Frequently Asked Questions
Getting started
Q0.0: How do I get the Highway library?
A: Highway is available in numerous package managers, e.g. under the
name libhwy-dev. After installing, you can add it to your CMake-based
build via find_package(HWY 1.2.0)
and
target_link_libraries(your_project PRIVATE hwy)
.
Alternatively, if using Git for version control, you can use Highway as a ‘submodule’ by adding the following to .gitmodules:
[submodule "highway"]
path = highway
url = https://github.com/google/highway
Then, anyone who runs git clone --recursive
on your repository will
also get Highway. If not using Git, you can also manually download the
Highway code and add it
to your source tree.
For building Highway yourself, the two best-supported build systems are
CMake and Bazel. For the former, insert add_subdirectory(highway)

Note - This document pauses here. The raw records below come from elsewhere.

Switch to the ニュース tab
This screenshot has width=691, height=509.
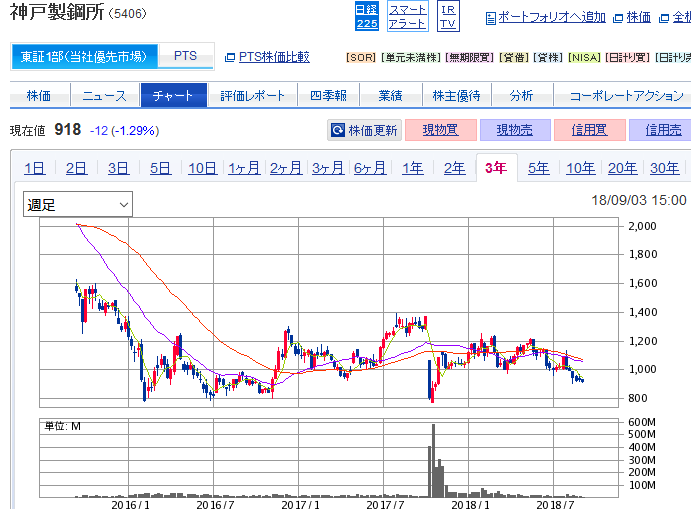(104, 96)
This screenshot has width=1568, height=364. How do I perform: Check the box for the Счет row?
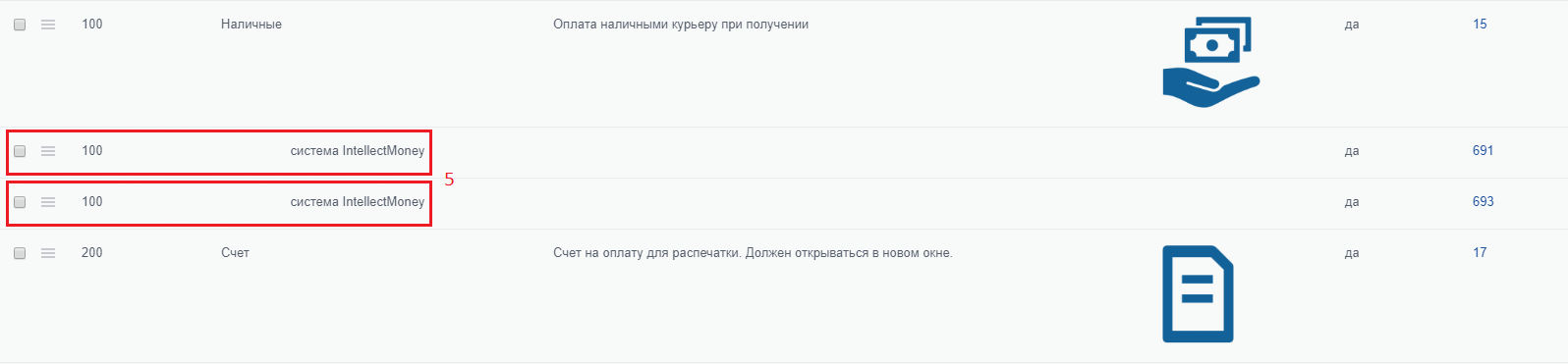coord(20,253)
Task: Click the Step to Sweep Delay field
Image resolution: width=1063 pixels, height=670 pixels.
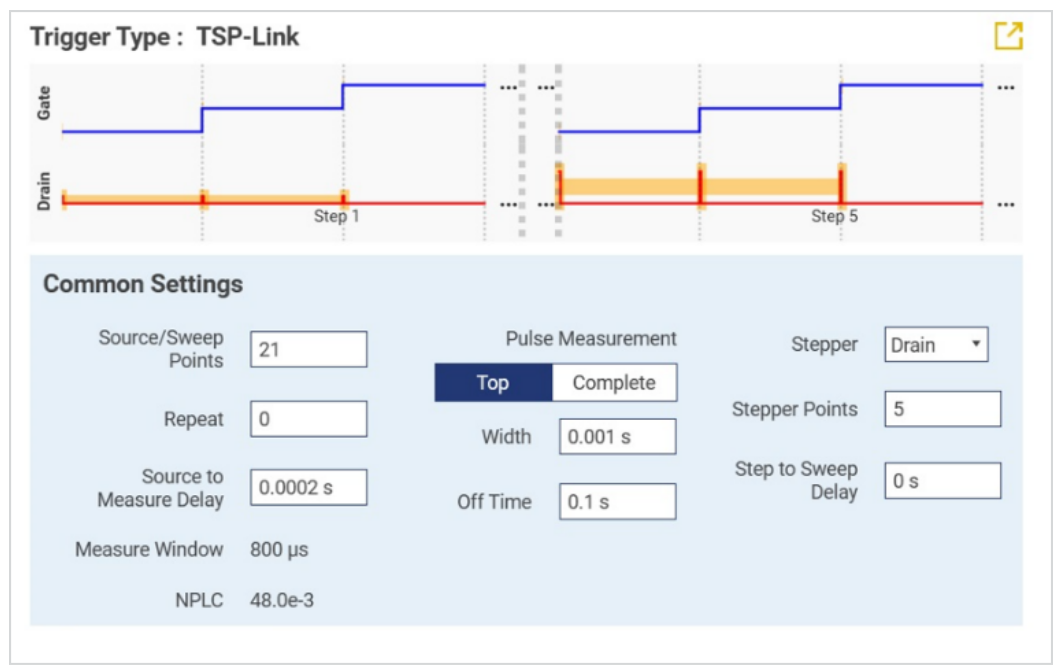Action: 942,481
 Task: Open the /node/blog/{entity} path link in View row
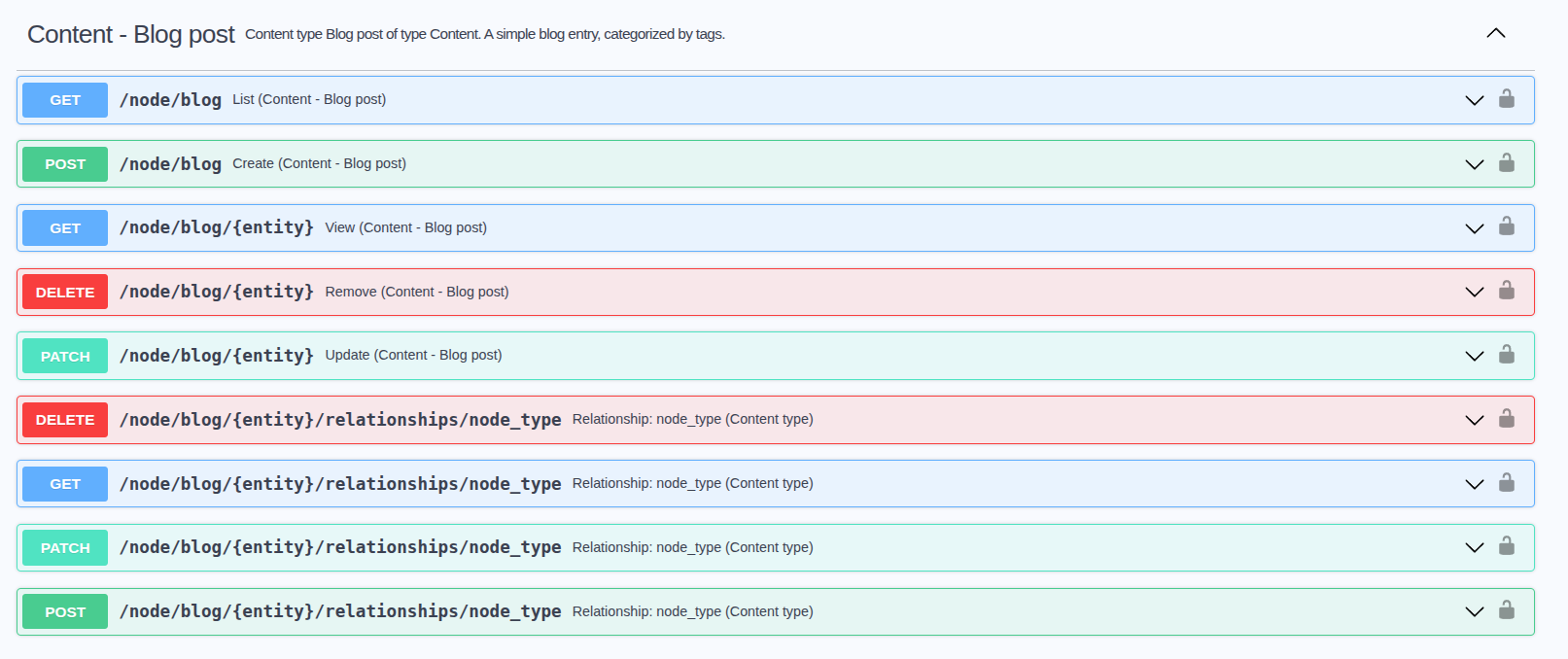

into your CMakeLists.txt. For the latter, we provide a BUILD file and
your project can reference it by adding
deps = ["//path/highway:hwy"]
.
If you use another build system, add hwy/per_target.cc
and
hwy/targets.cc
to your list of files to compile and link. As of
writing, all other files are headers typically included via highway.h.
If you are interested in a single-header version of Highway, please raise an issue so we can understand your use-case.
Q0.1: What’s the easiest way to start using Highway?
A: Copy an existing file such as hwy/examples/benchmark.cc
or
skeleton.cc
or another source already using Highway. This ensures
that the ‘boilerplate’ (namespaces, include order) are correct.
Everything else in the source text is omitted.